The VT250 Spada used Nissin brakes, Enkei wheels and a Showa rear-shock. The model was principally marketed in Asia, Australia and New Zealand. Following the VT250 Spada, the Honda VTR250 was produced, which had a trellis frame in place of the cast aluminium frame.

Predecessor
The VT250F is a semi-faired, sport bike first produced by Honda in 1982.

The motorcycle had a DOHC 4-valve-per-cylinder, 90-degree water-cooled V-twin engine, which significantly reduced primary vibration when compared to inline twin engines used on similar machines. The V-twin engine also allowed the motorcycle to have a low centre of gravity and a low seat height.

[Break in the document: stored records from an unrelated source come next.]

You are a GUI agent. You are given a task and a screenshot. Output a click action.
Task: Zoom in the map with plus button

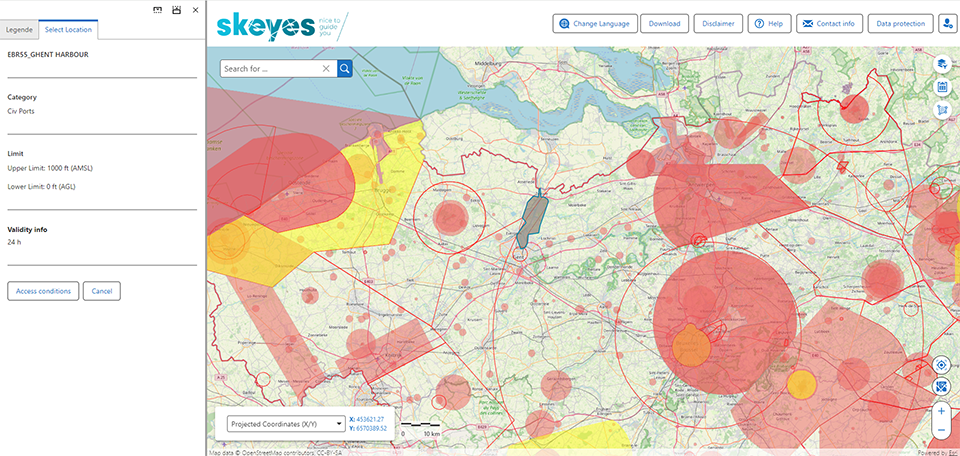[941, 411]
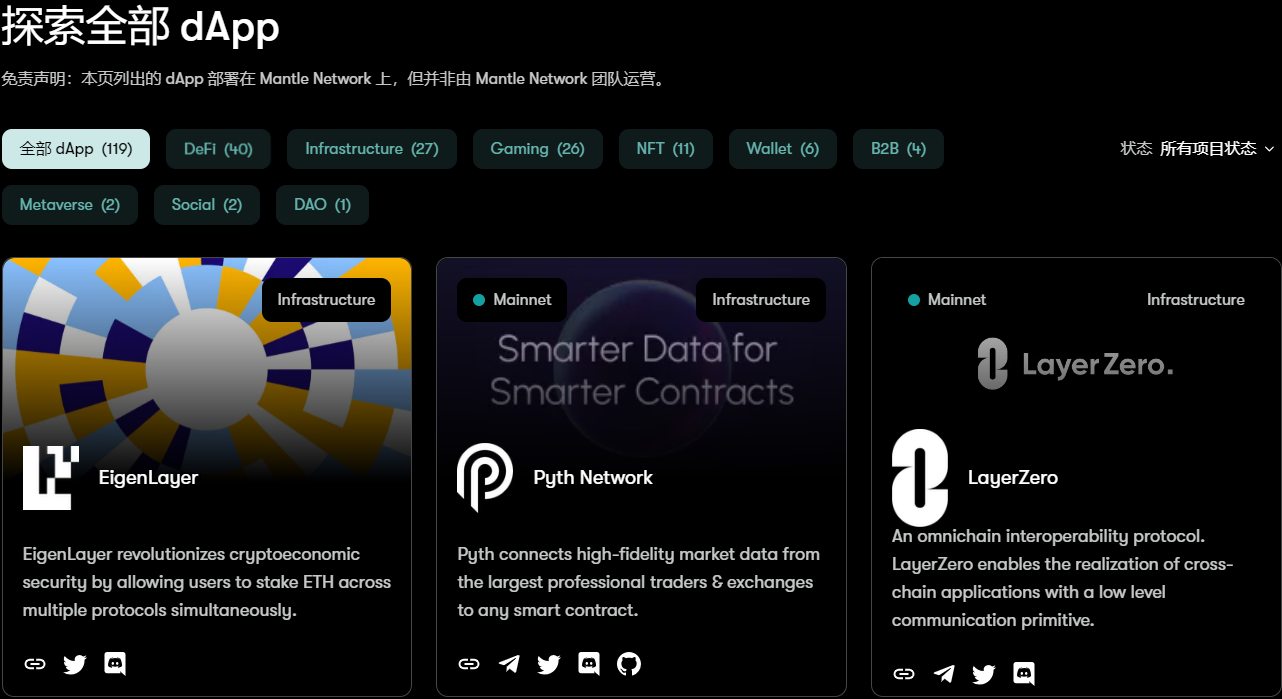The image size is (1282, 699).
Task: Open Pyth Network's Twitter icon
Action: 549,663
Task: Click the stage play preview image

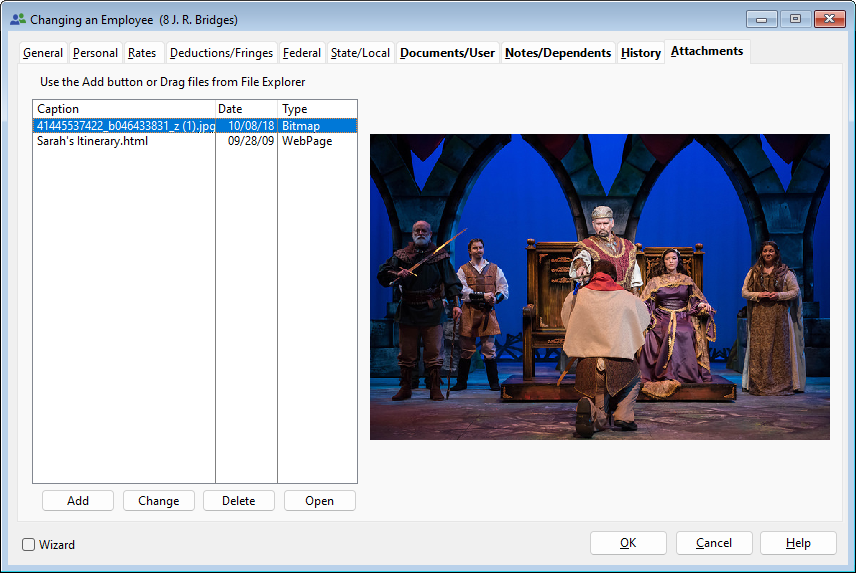Action: coord(600,287)
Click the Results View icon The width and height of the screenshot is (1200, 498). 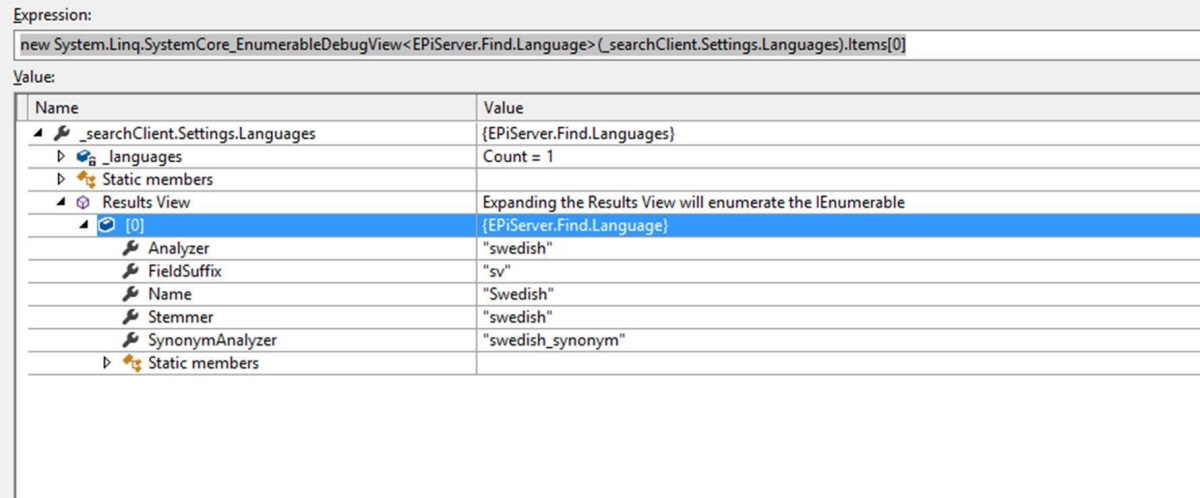[85, 202]
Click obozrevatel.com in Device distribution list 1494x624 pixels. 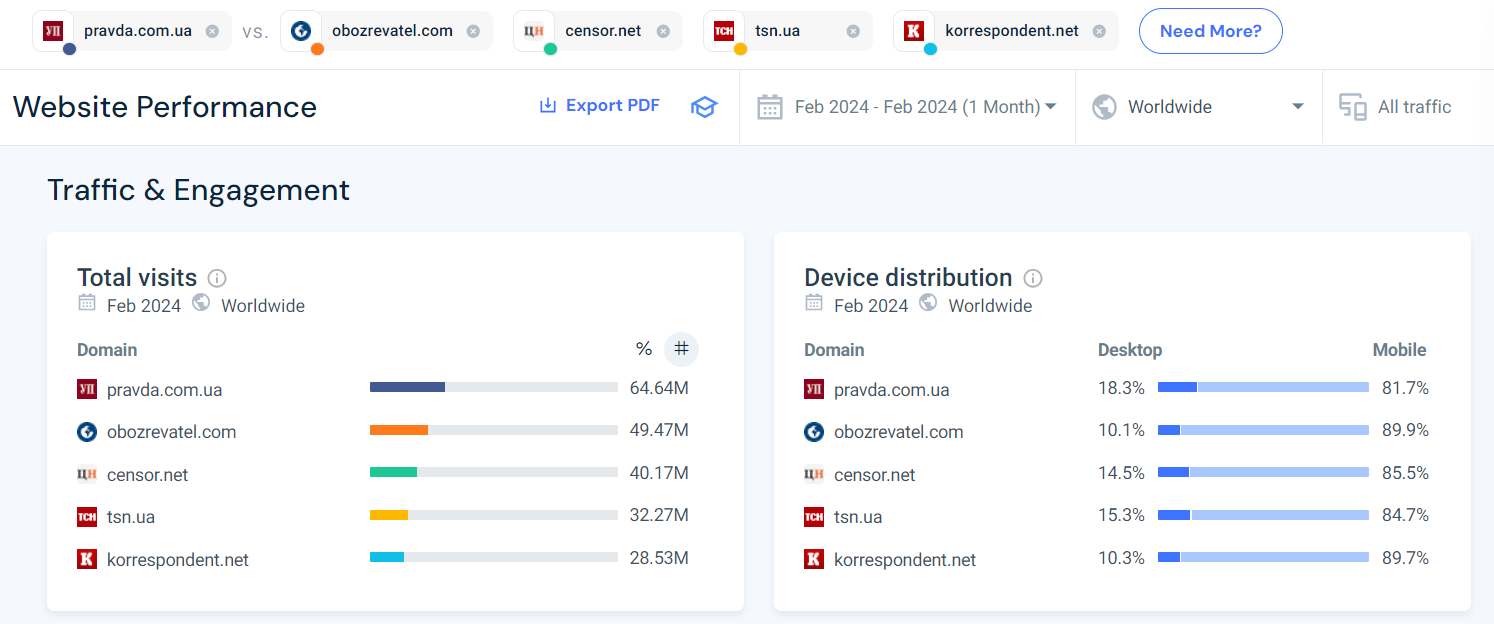point(898,432)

The front brake was a single inboard ventilated disc that was developed to improve brake performance and feel. This was only seen on Honda models for a few years, before a switch to sintered metal brake pads with the more traditional disc/caliper arrangement. Other features included a hydraulic clutch, Comstar wheels with tubeless tyres, TRAC anti-dive front forks and Pro-Link rear suspension. Engine coolant passed through one of the frame tubes. The early UK specification model had built-in front fairing indicators, and optional radiator side-cowls and belly pan. Following the VT250F, the VT250 Spada and VTR250 were produced.

Successor
The Honda VTR250 is a 90° V-twin motorcycle produced by Honda that has so far had one major revision. The original VTR250 was a faired model sold only in the USA and Canada from 1988 to 1990. The current model VTR250 is a naked bike, produced from 1997 to the present, available only in the Asia-Pacific region, and for 2009, Europe.

The Honda Interceptor VTR250 was sold only in the United States from 1988 to 1990, with moderate changes occurring over the three model years. With a  four-stroke liquid-cooled DOHC V-twin engine and a six-speed transmission, VTR250 was the smallest of Honda's Interceptor line of motorcycles.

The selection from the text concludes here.